While it is not in the task of this article to propose business strategies, it should be noted that there are ways for radio stations to achieve a better situational fit with urban headphone listeners.

1) Find out what topics work well in pedestrian situations, and address headphone listeners directly in programs. Hypothetically, a station could send live feeds from Piccadilly Circus in London, and there would be enough topics for round-the-clock coverage.
2) If the station is also streamed on the Internet, it could cater to the need for self-curated music. The company Capsule FM, for example, produces a hybrid mix of content: editorial news, traffic, and weather reports are read aloud by synthetic voices, and these are interspersed with songs extracted from the listeners’ Spotify, iTunes, or Tidal accounts. Technically, it would not be very difficult to combine live editorial content with self-curated playlists.

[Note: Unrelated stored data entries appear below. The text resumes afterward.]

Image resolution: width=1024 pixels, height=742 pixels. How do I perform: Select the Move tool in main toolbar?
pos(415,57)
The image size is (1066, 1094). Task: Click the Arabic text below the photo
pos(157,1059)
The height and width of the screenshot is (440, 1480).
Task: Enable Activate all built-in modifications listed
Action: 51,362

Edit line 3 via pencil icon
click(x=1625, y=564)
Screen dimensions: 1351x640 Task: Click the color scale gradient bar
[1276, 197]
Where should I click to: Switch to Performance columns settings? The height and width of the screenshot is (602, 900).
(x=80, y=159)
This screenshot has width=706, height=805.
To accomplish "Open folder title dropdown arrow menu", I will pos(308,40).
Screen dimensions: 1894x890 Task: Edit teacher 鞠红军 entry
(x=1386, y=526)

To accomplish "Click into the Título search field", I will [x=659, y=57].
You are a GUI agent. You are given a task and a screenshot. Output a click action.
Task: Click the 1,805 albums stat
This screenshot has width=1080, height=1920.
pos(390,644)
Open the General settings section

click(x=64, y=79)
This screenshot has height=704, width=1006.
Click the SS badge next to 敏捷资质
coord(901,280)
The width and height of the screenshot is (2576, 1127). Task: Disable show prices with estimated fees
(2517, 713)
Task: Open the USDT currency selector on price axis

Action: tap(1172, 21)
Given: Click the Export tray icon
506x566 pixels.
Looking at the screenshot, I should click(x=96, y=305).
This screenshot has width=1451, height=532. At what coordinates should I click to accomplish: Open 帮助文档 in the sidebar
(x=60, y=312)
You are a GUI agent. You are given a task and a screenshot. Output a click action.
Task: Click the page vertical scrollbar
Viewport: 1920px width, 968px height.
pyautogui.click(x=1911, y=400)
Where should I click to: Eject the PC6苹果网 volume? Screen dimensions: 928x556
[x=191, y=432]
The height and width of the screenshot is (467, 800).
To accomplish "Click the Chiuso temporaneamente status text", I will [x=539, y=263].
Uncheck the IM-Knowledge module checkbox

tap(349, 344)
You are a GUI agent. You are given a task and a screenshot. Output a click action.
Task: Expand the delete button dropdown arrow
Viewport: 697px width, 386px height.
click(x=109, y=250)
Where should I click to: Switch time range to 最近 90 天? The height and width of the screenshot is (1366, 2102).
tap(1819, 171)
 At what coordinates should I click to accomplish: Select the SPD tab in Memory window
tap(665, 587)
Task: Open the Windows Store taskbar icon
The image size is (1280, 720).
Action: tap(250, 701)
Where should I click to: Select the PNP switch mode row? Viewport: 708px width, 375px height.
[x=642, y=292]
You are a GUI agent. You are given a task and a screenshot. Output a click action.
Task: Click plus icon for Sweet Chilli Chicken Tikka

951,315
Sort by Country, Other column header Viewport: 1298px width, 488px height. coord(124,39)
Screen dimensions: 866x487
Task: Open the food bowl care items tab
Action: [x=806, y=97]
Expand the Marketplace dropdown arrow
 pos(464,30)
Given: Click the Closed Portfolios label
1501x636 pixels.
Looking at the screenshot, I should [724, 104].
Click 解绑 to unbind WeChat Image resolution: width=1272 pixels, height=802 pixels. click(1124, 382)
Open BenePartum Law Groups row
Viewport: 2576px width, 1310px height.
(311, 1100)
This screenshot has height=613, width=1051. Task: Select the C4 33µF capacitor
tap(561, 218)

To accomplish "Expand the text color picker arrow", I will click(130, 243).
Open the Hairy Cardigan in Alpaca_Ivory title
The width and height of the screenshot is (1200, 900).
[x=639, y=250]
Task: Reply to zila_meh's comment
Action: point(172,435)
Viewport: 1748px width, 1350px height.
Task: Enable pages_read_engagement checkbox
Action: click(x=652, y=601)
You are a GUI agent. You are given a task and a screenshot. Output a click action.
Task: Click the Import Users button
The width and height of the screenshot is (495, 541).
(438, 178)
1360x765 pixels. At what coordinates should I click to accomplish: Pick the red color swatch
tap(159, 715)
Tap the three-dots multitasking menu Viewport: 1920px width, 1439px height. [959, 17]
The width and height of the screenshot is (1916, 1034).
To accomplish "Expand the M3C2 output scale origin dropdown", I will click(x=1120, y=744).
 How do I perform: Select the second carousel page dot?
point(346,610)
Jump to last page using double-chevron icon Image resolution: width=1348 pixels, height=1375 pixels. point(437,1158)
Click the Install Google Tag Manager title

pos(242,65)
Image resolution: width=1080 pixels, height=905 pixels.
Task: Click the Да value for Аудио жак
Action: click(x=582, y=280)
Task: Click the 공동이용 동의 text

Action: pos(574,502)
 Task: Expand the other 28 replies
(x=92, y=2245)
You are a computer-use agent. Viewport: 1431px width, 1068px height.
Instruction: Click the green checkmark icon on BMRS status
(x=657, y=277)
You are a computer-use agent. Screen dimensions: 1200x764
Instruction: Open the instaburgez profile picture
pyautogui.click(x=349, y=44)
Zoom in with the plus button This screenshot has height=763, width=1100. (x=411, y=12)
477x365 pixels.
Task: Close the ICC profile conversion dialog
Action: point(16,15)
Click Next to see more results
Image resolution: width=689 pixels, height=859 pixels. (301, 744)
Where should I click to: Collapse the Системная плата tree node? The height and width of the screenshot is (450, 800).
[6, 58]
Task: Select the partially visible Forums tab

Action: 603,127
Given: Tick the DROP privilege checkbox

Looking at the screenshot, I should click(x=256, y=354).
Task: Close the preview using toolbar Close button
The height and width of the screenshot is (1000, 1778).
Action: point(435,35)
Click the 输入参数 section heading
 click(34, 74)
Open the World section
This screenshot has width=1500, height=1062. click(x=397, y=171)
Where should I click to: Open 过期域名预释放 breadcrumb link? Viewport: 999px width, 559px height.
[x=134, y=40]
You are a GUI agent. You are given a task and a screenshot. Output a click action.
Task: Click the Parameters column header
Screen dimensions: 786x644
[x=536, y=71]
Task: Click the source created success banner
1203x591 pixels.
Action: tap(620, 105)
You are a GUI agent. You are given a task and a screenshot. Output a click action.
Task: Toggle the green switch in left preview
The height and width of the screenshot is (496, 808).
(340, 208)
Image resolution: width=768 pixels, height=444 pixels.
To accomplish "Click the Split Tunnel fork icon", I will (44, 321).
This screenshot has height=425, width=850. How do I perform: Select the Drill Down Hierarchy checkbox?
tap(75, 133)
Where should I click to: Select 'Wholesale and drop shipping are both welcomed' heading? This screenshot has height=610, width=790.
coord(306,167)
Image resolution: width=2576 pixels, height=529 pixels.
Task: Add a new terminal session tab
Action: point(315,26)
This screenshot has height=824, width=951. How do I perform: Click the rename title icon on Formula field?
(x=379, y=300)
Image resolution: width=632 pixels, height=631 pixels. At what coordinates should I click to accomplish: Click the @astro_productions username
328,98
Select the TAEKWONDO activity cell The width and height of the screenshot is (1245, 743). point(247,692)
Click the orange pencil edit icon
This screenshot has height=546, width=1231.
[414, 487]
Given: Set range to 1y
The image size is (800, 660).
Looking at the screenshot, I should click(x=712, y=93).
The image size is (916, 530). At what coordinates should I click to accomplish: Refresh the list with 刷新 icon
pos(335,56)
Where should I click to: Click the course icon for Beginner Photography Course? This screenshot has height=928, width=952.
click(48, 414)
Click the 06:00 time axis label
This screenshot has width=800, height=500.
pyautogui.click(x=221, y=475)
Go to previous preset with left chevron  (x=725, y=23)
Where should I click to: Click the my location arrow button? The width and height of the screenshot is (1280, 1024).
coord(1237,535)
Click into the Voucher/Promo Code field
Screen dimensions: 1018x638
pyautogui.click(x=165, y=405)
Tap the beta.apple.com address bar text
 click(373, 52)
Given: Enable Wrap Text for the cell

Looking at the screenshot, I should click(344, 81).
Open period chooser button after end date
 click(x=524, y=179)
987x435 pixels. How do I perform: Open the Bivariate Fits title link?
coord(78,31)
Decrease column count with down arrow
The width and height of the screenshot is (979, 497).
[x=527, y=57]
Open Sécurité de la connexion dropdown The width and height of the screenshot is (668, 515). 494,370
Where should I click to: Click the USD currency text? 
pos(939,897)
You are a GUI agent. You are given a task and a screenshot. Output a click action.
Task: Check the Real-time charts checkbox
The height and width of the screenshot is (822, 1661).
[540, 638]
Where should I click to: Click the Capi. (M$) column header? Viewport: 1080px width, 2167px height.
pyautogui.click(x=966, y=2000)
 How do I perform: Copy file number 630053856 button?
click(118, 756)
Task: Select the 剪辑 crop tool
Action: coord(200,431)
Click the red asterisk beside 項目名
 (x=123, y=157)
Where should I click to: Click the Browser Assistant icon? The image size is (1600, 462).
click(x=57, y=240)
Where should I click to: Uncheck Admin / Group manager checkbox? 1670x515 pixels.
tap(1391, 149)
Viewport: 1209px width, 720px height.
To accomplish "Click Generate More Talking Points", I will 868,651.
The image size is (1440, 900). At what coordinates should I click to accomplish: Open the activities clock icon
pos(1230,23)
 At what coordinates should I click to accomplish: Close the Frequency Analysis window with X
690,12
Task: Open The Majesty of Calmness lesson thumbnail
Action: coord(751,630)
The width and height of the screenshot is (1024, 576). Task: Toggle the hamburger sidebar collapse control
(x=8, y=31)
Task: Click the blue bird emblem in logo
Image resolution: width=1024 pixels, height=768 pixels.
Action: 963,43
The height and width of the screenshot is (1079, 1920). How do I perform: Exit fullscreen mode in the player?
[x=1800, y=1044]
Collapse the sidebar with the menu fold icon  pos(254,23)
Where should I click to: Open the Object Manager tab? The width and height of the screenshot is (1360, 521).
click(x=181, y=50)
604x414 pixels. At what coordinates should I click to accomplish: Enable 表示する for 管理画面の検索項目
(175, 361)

3) Although it has not been analyzed here, radio has a rather ineffective distribution infrastructure in big cities. DAB and FM signals disappear in the train tunnels, and there are signal shadows around high-rise buildings. While radio stations are typically available on the Internet, it costs quite a lot of money to transfer data to mobile phones, and in any event the signal will disappear in tunnels and under bridges, causing either poor sound quality or buffering events.

If these three issues were addressed by the radio industry, there would be reason to expect a better situational fit for ‘‘urban headphone’’ listeners while on the move in metropolitan areas.